Which lines in the records below contain the word "scrollbar"? Copy each of them.

RECORD SET -
►
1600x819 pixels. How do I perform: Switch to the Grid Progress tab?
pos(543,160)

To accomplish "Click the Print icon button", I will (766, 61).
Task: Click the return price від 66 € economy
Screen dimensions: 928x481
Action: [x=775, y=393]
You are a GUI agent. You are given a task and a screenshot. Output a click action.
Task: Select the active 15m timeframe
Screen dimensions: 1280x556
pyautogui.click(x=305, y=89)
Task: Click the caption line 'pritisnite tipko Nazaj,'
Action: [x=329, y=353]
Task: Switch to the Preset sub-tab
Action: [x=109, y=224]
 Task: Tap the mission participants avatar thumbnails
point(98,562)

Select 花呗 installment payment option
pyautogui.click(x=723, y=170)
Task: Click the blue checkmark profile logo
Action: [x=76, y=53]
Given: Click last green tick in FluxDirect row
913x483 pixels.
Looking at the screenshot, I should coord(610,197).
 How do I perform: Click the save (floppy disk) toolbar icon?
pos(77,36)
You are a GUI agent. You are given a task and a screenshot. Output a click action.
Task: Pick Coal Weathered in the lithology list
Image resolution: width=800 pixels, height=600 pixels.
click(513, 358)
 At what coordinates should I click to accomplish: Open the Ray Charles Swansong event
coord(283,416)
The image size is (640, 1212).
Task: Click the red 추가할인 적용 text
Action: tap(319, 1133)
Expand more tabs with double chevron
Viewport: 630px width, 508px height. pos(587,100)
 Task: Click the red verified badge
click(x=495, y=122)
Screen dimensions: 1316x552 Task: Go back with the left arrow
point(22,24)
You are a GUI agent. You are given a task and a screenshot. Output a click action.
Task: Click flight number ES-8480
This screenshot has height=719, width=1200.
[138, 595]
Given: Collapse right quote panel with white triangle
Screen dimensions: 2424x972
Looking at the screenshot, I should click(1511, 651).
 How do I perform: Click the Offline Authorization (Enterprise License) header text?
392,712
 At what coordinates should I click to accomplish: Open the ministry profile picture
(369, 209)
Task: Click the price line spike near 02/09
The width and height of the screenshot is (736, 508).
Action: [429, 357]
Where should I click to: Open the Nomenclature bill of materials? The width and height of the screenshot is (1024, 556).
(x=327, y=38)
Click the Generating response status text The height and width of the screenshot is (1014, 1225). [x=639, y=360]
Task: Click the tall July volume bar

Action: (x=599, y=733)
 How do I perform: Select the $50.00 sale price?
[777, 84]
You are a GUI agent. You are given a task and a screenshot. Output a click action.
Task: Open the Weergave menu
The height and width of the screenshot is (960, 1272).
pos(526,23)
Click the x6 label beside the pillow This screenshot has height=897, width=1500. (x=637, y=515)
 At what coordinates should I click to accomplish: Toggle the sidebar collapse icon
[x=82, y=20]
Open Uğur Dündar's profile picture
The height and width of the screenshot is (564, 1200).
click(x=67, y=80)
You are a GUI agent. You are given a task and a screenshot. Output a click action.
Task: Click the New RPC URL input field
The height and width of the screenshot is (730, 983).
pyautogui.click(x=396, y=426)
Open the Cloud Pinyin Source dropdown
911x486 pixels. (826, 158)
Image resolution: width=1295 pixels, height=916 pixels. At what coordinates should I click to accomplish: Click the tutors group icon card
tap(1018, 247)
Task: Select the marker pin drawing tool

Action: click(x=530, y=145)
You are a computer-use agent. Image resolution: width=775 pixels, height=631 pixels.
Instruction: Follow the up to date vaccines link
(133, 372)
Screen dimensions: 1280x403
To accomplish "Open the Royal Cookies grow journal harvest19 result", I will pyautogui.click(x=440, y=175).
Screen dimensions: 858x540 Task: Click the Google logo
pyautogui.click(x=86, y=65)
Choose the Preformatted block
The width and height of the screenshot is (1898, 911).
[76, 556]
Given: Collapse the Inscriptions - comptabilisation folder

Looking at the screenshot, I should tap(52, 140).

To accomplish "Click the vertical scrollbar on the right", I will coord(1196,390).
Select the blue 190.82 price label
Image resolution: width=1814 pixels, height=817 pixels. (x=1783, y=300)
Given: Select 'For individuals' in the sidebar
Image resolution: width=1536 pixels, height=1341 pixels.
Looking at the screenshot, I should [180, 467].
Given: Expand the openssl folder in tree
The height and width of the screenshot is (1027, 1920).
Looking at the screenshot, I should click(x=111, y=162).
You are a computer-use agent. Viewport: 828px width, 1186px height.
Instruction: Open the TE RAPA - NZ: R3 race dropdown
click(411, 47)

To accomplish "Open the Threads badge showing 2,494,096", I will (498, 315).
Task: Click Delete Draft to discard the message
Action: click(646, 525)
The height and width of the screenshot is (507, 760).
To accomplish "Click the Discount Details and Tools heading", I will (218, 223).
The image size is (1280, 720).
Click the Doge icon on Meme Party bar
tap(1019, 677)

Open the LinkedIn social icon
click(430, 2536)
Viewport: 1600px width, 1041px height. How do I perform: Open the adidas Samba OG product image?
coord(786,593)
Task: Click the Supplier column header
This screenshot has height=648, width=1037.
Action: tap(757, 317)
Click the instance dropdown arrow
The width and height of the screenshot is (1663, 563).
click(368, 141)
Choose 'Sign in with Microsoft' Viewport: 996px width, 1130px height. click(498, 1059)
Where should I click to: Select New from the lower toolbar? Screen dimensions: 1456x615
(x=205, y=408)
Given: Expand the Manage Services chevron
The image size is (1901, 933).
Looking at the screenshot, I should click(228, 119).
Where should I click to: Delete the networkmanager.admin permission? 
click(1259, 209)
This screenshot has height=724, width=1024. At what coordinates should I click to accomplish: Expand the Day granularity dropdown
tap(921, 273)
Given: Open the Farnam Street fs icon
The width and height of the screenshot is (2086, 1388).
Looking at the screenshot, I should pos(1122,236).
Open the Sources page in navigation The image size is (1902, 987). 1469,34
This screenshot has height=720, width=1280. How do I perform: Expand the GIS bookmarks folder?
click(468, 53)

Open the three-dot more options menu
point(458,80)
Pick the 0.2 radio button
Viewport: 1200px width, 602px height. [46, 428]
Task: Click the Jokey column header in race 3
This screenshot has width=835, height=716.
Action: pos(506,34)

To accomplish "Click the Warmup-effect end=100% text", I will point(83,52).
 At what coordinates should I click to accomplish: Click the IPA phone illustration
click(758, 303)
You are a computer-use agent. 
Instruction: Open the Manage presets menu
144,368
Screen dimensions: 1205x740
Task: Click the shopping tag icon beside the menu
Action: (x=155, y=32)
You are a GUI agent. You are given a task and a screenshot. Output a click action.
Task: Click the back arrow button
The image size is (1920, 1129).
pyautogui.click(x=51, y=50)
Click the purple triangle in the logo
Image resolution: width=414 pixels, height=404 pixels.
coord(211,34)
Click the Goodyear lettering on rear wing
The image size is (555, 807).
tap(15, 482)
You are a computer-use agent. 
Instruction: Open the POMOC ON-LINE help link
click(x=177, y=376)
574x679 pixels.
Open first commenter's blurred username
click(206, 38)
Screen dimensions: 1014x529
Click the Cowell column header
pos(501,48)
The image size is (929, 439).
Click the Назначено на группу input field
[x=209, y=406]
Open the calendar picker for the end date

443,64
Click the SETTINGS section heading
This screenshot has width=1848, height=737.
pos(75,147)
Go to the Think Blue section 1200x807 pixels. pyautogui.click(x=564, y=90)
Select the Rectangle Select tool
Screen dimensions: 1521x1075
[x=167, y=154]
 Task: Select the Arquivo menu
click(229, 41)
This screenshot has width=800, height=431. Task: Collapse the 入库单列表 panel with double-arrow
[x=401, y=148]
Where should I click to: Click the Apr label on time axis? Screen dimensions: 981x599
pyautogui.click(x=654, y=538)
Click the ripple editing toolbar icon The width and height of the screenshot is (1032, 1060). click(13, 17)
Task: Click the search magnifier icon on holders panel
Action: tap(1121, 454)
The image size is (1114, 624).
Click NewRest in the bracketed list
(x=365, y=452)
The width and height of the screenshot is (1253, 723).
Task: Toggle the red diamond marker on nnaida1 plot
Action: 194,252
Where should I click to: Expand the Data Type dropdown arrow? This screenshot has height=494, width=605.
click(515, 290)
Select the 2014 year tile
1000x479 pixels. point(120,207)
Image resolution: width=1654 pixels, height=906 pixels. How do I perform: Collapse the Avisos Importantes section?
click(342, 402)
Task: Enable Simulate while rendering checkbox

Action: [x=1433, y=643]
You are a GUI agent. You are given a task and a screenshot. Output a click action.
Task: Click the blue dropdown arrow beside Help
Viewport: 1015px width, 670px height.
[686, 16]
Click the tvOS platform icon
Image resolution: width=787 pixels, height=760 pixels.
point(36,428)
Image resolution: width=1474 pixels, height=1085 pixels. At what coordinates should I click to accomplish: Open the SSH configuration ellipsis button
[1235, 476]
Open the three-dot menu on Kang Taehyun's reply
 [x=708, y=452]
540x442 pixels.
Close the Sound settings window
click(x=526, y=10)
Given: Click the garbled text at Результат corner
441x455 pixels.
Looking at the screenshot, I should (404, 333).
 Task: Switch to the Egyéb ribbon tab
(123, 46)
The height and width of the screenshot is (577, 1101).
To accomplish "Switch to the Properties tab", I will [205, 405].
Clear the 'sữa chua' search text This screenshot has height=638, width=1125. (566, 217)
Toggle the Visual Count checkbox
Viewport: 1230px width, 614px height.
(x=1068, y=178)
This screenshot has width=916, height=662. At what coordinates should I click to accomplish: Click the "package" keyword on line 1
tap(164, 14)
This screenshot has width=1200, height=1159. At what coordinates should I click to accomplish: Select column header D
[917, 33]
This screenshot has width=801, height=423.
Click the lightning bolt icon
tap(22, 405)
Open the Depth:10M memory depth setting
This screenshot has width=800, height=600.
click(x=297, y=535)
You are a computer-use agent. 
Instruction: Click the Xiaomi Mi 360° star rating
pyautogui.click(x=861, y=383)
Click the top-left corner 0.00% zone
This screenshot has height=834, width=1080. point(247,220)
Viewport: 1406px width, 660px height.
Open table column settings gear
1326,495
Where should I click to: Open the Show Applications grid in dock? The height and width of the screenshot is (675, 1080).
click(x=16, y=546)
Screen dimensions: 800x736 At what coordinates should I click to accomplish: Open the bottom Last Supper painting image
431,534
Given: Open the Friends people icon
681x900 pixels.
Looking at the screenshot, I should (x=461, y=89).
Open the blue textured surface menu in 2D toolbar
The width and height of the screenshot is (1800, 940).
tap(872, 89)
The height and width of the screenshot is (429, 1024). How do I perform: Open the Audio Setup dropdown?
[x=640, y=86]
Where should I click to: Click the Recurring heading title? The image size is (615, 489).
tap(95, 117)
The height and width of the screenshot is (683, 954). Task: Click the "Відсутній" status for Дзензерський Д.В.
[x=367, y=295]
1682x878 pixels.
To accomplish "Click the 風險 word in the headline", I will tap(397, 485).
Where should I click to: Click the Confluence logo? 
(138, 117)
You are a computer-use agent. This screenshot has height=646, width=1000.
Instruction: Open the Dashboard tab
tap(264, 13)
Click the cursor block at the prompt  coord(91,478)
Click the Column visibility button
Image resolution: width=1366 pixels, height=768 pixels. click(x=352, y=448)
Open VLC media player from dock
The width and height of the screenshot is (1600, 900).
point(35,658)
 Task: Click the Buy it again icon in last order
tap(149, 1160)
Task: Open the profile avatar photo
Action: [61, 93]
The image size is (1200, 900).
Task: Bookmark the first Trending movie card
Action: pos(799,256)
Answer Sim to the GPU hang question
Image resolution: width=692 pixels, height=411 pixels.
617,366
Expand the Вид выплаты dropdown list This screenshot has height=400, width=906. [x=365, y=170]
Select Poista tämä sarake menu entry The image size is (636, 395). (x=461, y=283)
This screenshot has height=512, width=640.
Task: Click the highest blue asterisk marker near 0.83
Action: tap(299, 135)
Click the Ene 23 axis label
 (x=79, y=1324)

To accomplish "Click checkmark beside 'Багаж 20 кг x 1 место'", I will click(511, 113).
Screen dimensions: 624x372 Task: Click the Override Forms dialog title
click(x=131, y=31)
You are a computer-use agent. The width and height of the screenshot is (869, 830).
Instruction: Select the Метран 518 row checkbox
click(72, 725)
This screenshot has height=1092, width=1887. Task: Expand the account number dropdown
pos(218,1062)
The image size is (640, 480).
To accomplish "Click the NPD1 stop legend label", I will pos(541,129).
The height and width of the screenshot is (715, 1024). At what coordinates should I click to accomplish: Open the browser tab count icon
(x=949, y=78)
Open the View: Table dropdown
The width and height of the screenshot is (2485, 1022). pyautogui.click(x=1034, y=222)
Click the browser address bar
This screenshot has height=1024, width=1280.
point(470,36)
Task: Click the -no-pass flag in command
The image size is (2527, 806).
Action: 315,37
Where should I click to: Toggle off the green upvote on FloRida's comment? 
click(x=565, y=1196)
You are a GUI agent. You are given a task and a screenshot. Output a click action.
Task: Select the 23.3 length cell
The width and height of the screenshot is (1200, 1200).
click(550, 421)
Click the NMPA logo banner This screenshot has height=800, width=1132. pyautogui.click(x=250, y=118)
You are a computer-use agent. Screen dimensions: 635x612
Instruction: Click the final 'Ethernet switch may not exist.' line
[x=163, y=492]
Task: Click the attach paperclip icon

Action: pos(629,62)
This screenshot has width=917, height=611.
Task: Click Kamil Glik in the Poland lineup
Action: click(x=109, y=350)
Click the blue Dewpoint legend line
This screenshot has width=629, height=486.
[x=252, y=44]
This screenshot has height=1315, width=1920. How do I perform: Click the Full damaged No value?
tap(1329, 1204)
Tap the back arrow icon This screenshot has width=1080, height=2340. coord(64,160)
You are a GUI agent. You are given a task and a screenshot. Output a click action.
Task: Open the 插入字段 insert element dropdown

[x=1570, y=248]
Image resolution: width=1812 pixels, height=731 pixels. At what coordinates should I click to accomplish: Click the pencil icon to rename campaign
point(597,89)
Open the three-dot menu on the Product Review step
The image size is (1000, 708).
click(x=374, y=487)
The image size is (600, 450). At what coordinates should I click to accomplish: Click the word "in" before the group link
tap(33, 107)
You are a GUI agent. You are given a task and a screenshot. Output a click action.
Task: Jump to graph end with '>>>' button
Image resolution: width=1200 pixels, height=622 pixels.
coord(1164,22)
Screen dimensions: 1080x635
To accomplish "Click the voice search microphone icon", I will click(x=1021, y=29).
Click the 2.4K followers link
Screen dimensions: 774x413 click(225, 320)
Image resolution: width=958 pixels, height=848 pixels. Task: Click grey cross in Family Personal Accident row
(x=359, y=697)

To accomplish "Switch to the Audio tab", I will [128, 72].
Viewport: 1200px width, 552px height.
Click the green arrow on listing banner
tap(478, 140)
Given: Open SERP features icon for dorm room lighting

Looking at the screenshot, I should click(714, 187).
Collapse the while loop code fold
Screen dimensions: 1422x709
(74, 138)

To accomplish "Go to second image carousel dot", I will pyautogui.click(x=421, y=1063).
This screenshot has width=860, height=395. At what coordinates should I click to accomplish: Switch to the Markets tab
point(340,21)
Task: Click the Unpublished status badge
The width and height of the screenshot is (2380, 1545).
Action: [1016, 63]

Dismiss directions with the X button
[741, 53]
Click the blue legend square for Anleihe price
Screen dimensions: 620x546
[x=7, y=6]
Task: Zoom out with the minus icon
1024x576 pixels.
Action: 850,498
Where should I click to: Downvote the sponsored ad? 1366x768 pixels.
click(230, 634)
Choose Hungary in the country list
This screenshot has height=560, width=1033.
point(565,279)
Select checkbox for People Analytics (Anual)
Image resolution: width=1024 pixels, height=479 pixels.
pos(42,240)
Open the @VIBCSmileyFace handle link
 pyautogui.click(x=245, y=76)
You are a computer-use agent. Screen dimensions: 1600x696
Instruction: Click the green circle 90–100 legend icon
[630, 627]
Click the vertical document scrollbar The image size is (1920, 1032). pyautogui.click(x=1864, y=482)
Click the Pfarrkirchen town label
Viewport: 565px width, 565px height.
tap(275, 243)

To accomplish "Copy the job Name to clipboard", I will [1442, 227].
◄
RESULT OF THIS EXERCISE -
To accomplish "Click the vertical scrollbar on the right", I will coord(1196,390).
Click the vertical document scrollbar The image size is (1920, 1032). pyautogui.click(x=1864, y=482)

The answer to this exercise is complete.